Autoras: Catarina Vilaverde Soares, Interna de MGF; Daniela P. Alves, Interna de MGF; Soraia Gonçalves, Interna de MGF
O presente trabalho pretende descrever a experiência de 3 internas de medicina geral e familiar durante 1 mês de estágio em Cabo Verde.
Durante o mês de Novembro de 2022, realizamos um estágio no Centro de Saúde de Fazenda, na ilha de Santiago – Cabo Verde, que se revelou uma experiência extremamente enriquecedora a todos os níveis.
O plano formativo do internato de Medicina Geral e Familiar contempla a realização de um estágio de um mês numa unidade de cuidados de saúde com uma população com características diferentes da unidade de colocação. Neste contexto, e com o sentimento de que estávamos perante uma oportunidade única de viver uma experiência enriquecedora e gratificante, propusemo-nos a realizar um estágio num país com características sócio-económico-demográficas realmente distintas das nossas – Cabo Verde (CV).
Cabo Verde é um País Africano de Língua Oficial Portuguesa (PALOP), localizado na costa ocidental de África, sendo constituído por dez ilhas. A cidade da Praia, capital do país, alberga 27,9% da população residente e 51,1% da população da ilha de Santiago. A média de idades é de 28 anos e apenas 3,8% dos habitantes apresentam idade igual ou superior a 65.1 Deparamo-nos assim, com uma população bastante mais jovem comparativamente com a do Agrupamento de Centros de Saúde do Alto Minho, que integramos, onde 26,9% dos cidadãos apresentam idade igual ou superior a 65 anos.2 No que diz respeito à educação, a população da cidade de Praia estuda em média 8,7 anos, contudo 27,9% dos jovens (15-24 anos) não se encontram empregados nem a frequentar um estabelecimento de ensino.1
Relativamente à situação profissional, a taxa de desemprego é de cerca de 14,5% e o salário mínimo nacional ronda os 117€. 3
A realidade acima descrita, aliada à curiosidade em contactar e integrar outras culturas que nos ensinassem algo que pudéssemos trazer para as nossas vidas, bem como conhecer outras perspectivas e organizações de cuidados de saúde, foram os principais motivos que nos levaram a selecionar Cabo Verde para o nosso estágio.
Assim, em novembro de 2022 abraçamos o desafio e rumamos à Cidade da Praia onde realizamos um estágio de um mês, no Centro de Saúde (CS) de Fazenda.

##############################

(Instruções): No texto sobre o estágio em Cabo Verde, troque "oportunidade única" por "ocasião rara" no trecho que começa em "O plano formativo" e vai até "Cabo Verde (CV).", e escreva esse trecho de novo.

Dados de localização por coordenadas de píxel

##############################

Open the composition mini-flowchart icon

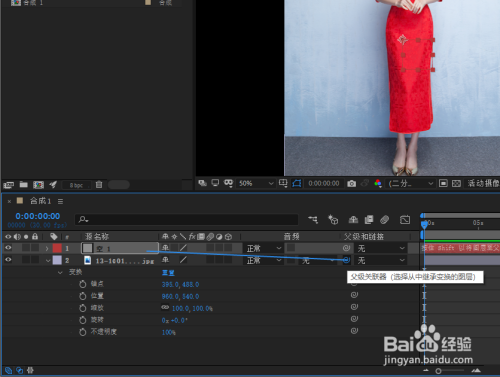(x=313, y=219)
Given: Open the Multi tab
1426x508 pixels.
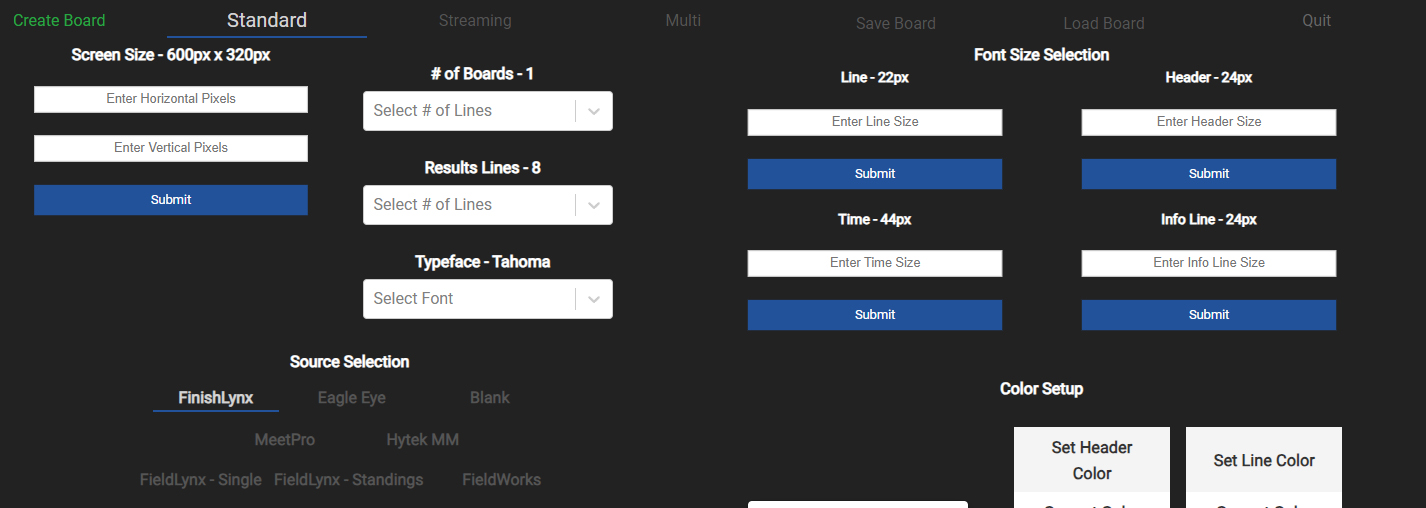Looking at the screenshot, I should coord(683,21).
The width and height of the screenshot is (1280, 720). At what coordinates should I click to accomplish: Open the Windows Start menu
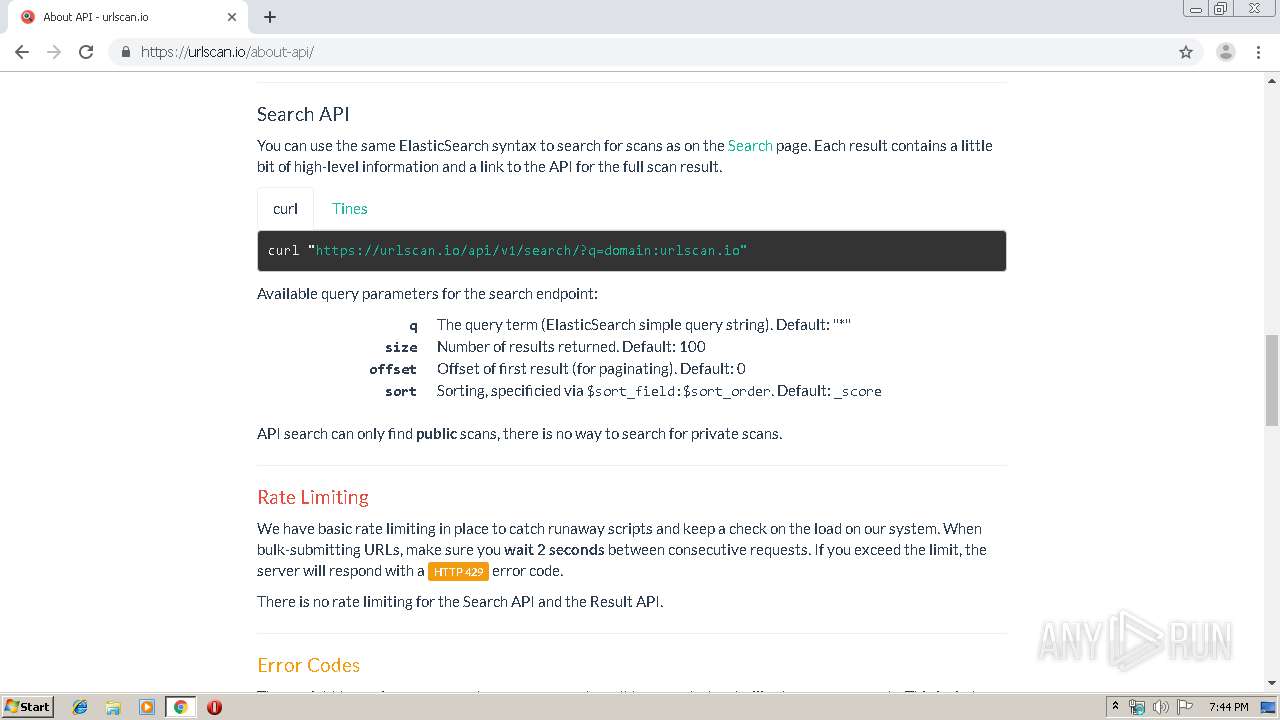[x=28, y=707]
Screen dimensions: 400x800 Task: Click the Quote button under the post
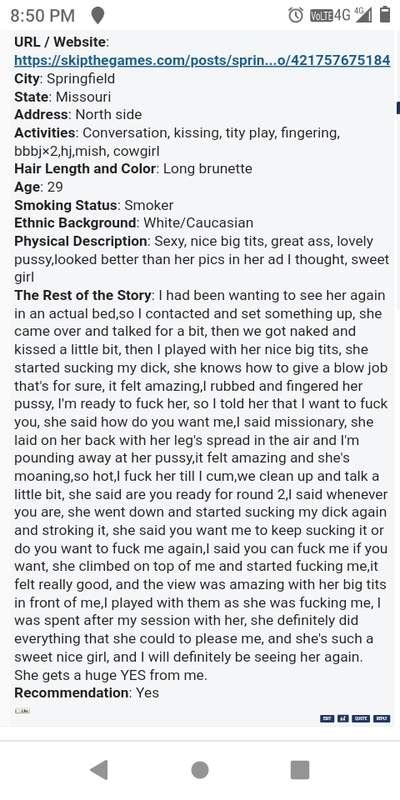361,718
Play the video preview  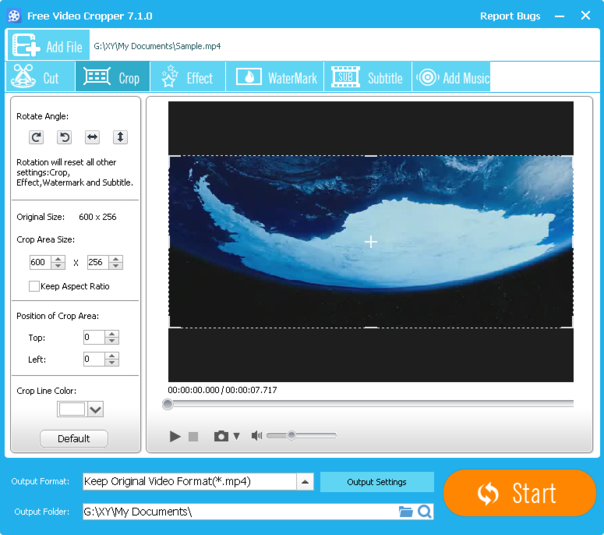[175, 436]
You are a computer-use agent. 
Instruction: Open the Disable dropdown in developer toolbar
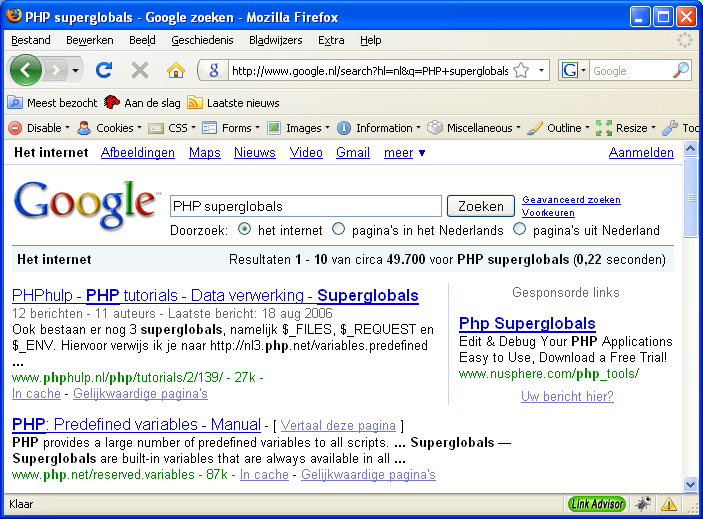coord(38,128)
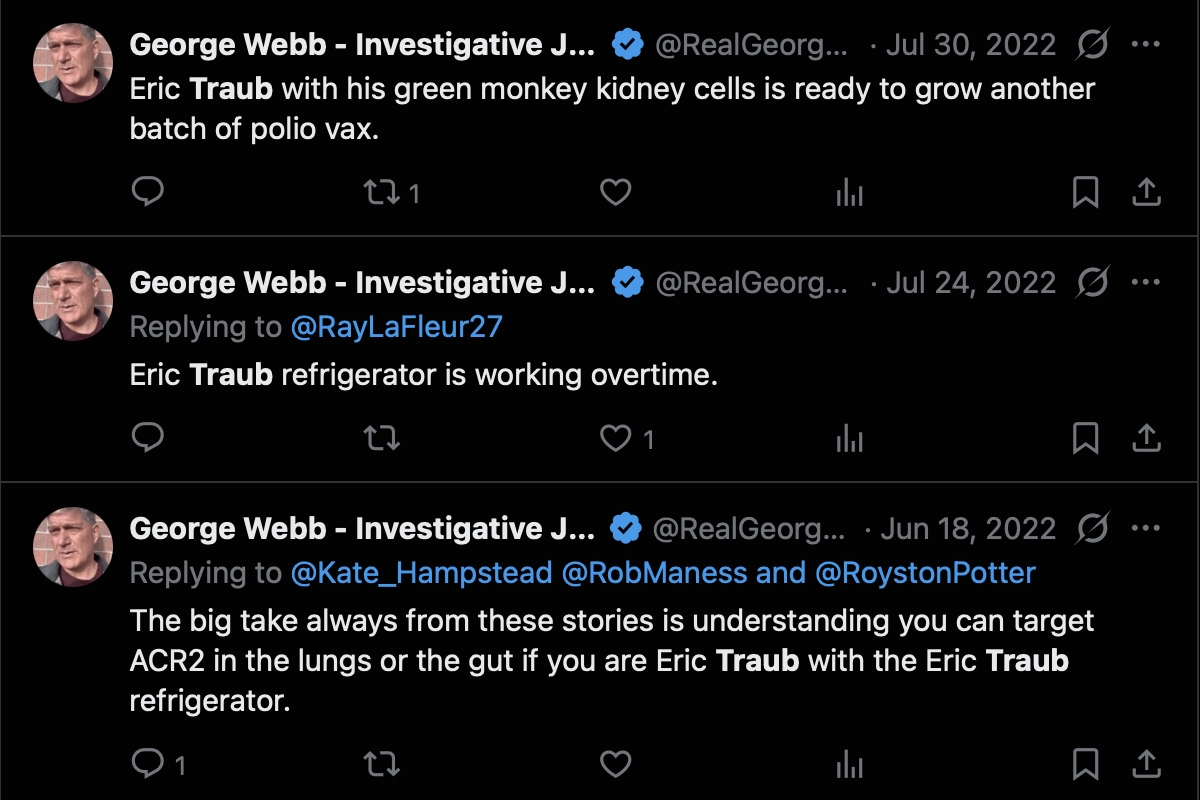View analytics for the Jul 30 tweet
The image size is (1200, 800).
tap(849, 192)
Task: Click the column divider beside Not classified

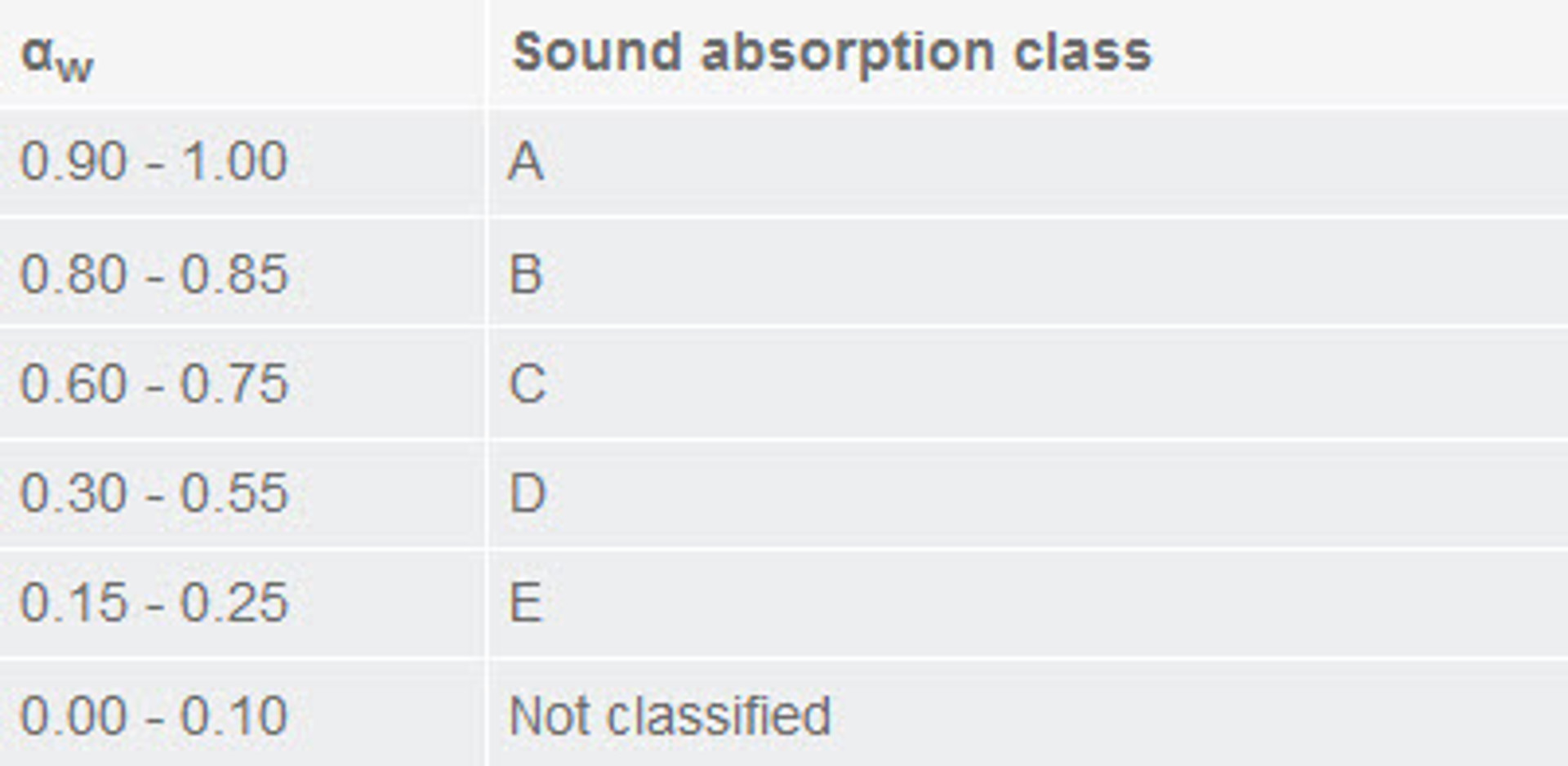Action: coord(487,716)
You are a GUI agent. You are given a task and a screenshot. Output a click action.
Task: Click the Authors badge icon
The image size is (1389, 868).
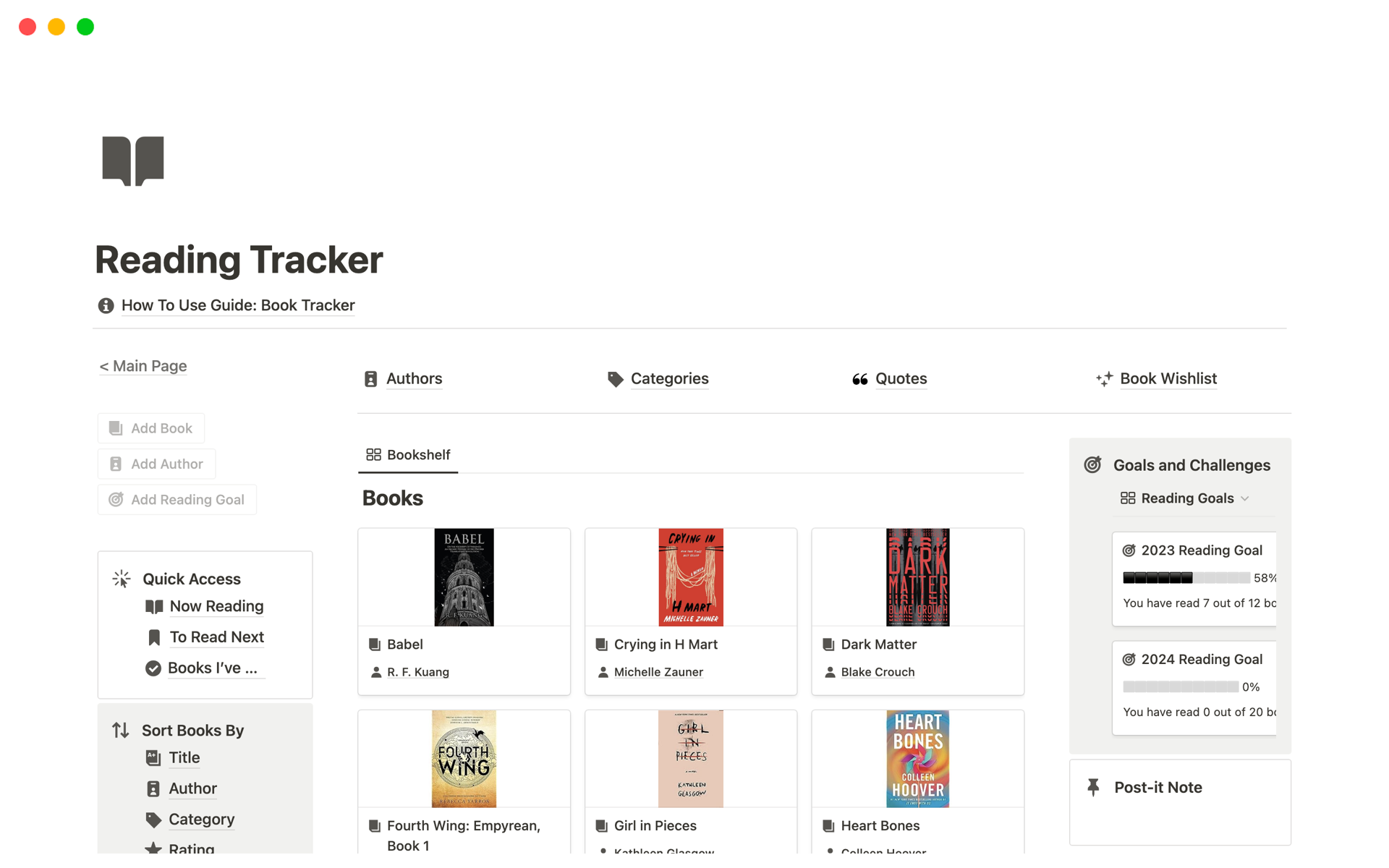tap(370, 379)
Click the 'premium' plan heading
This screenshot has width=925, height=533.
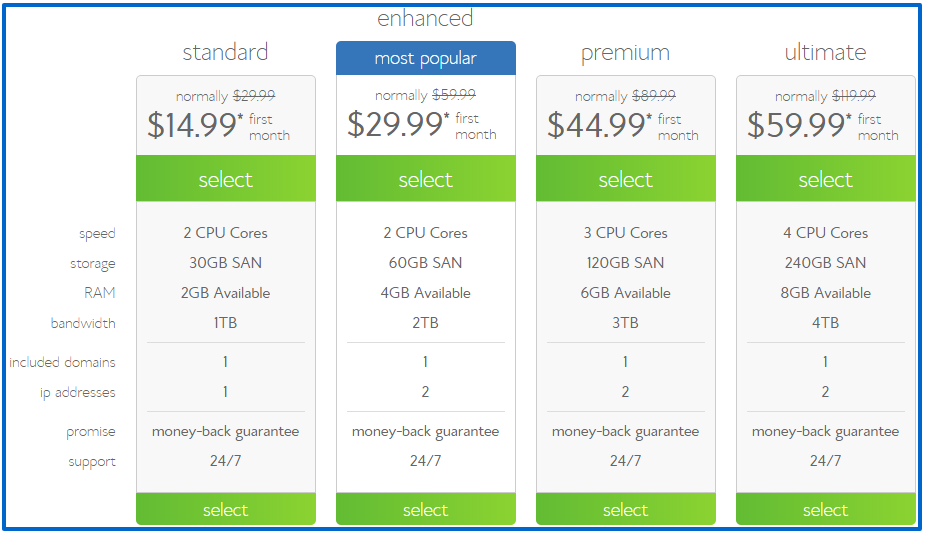coord(626,52)
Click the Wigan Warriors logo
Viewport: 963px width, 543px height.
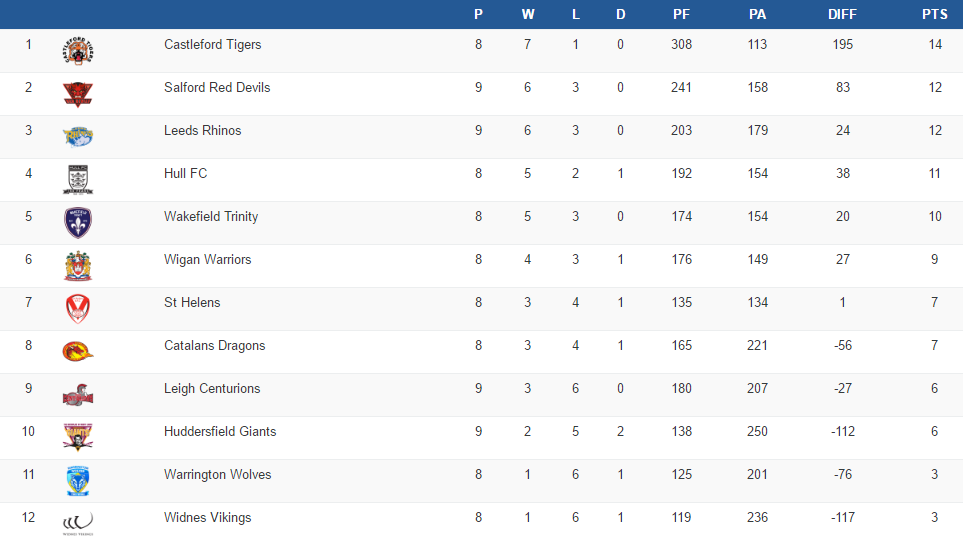[x=78, y=266]
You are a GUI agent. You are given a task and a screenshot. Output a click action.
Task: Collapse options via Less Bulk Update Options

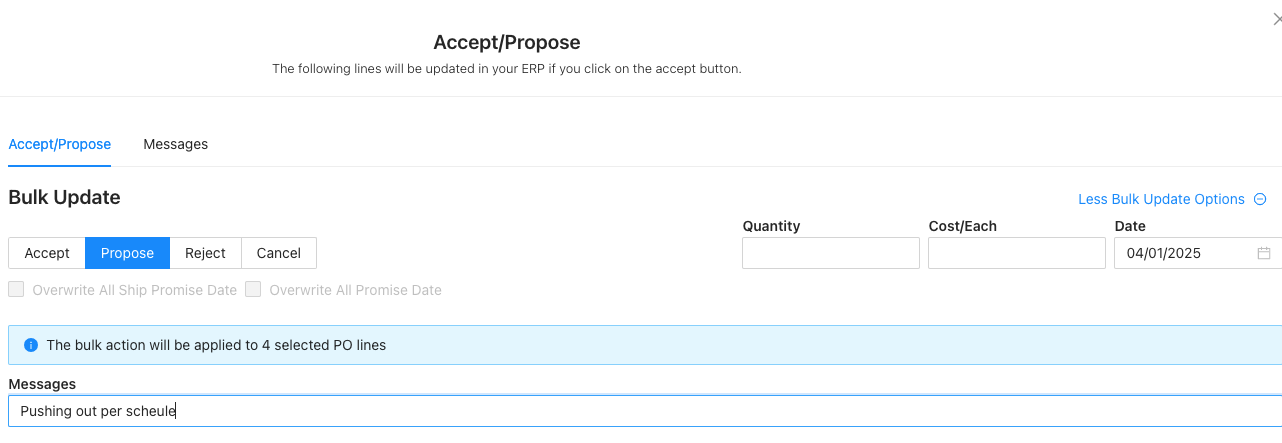[x=1161, y=199]
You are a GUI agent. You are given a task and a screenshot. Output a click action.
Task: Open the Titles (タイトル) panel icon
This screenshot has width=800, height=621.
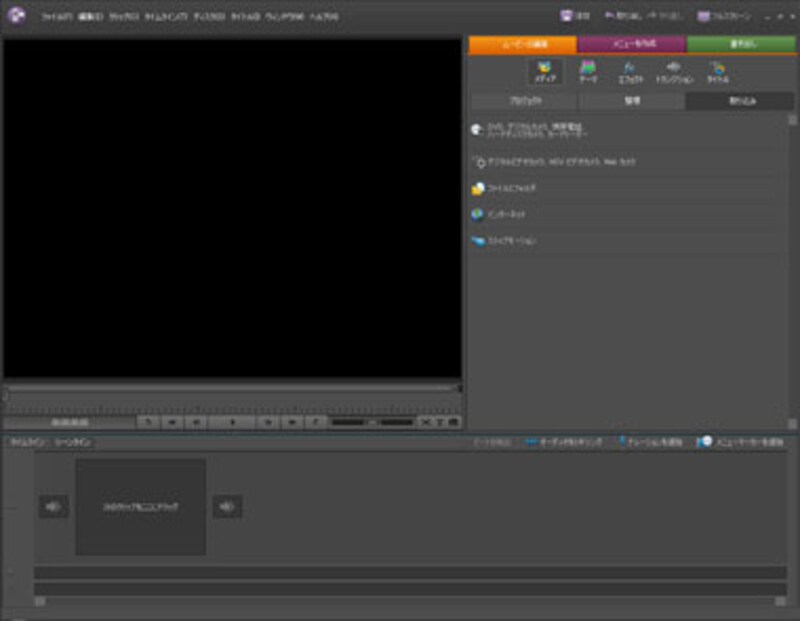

##############################

(Resposta):
O plano formativo do internato de Medicina Geral e Familiar contempla a realização de um estágio de um mês numa unidade de cuidados de saúde com uma população com características diferentes da unidade de colocação. Neste contexto, e com o sentimento de que estávamos perante uma ocasião rara de viver uma experiência enriquecedora e gratificante, propusemo-nos a realizar um estágio num país com características sócio-económico-demográficas realmente distintas das nossas – Cabo Verde (CV).